Step 3: Decoding. The decoder part of the model mirrors the encoder part. Setting the same numbers of hidden layers, the decoder aims to reconstruct the input from the latent as follows

$$\begin{aligned} y = g(h) = S_{g}(wh+q) \end{aligned}$$

(5)

where the w represents the weight matrix between hidden layers, q is the bias term, y represents the reconstructed input and $S_{g}$ represents the activation function for the decoder.

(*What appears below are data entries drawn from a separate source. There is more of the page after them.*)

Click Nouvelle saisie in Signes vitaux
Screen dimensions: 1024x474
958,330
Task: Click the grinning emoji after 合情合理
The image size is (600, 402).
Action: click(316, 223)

Step 4: Loss function and back-propagation. To calculate the loss between the original input and reconstructed output, Mean Squared Error(MSE) is the loss function commonly used for autoencoder training. Assuming input x and target y, the loss can be written as

$$\begin{aligned} l(x,y) = L = {l_{1},...,l_{N}}^{T}, l_{n} = (x_{n}-y_{n})^{2} \end{aligned}$$

(6)

where N is the batch size 128. Since the default setup of the model is used

$$\begin{aligned} l(x,y)= mean(L) \end{aligned}$$

Parameter setting. The autoencoder is trained using 10-fold cross-validation to determine the optimal target latent size. Using the entire train set, each model will be trained again by setting the latent output as the optimal value. After running ten epochs, both the average training loss and validation loss of each model are around 1% to 3%. Adam is selected as the optimizer, and the learning rate is set to 0.001 to avoid overlearning. The trained models generate the latent for each test set.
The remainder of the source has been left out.